━━ Working data

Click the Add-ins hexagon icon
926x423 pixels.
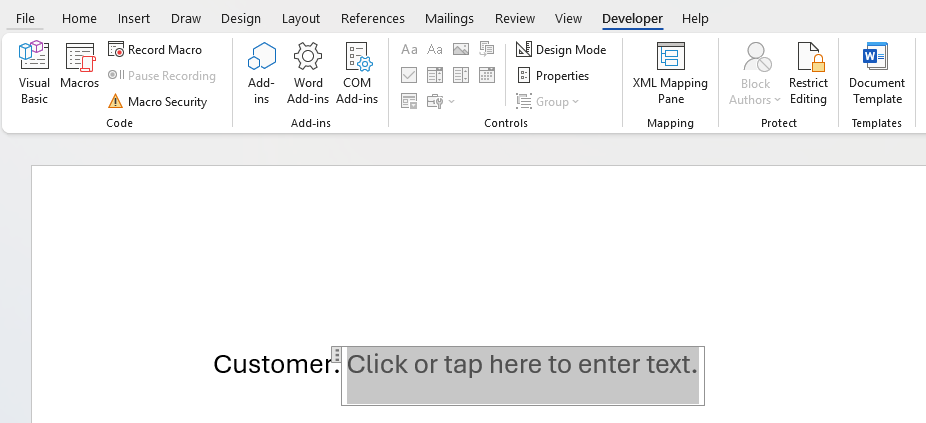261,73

━━━━
━━ Working data

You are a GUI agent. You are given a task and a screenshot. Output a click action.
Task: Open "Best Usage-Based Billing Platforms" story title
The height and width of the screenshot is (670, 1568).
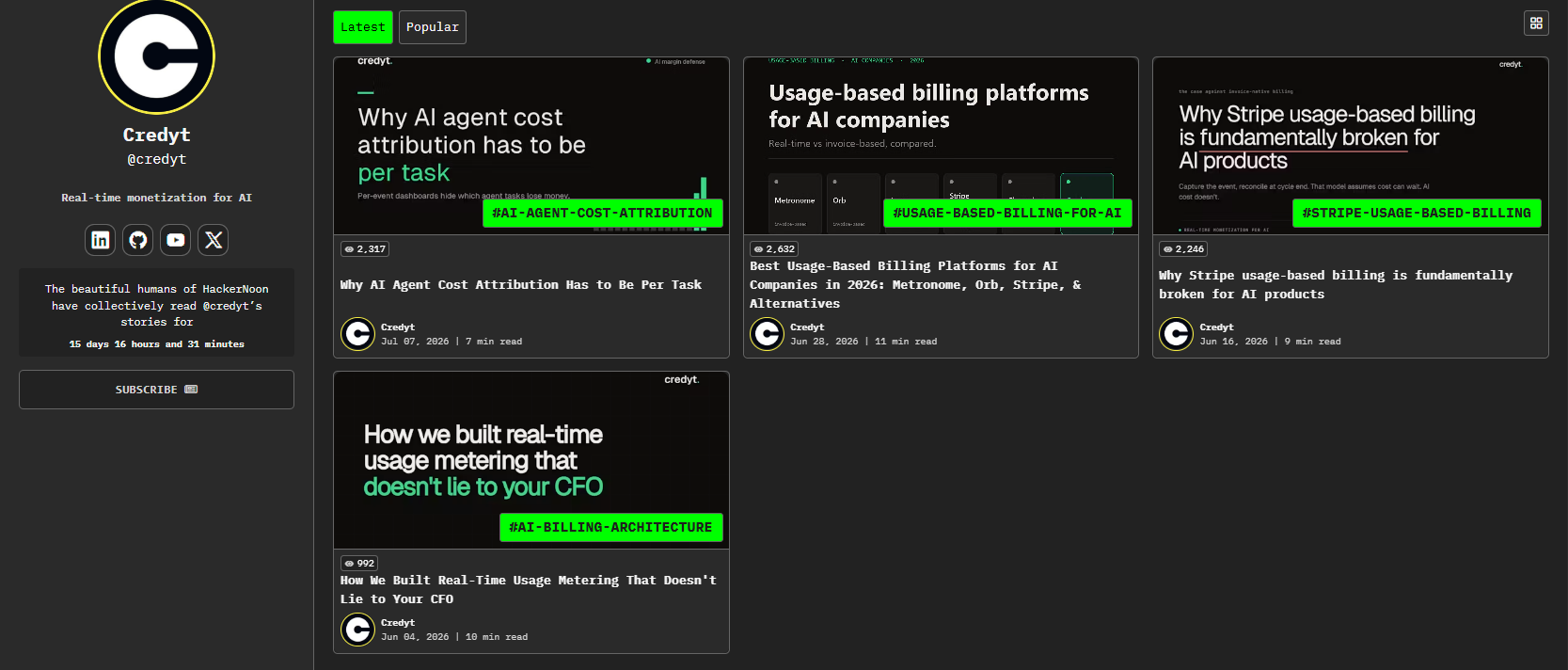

━━━━
━━ Working data

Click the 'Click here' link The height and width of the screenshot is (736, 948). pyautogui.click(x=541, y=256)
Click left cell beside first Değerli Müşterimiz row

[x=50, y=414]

━━━━

Reproduce every line of the listing above in which the string "screenshot" appears.

You are a GUI agent. You are given a task and a screenshot. Output a click action.
The height and width of the screenshot is (670, 1568).
Click the 'Click here' link The height and width of the screenshot is (736, 948). pyautogui.click(x=541, y=256)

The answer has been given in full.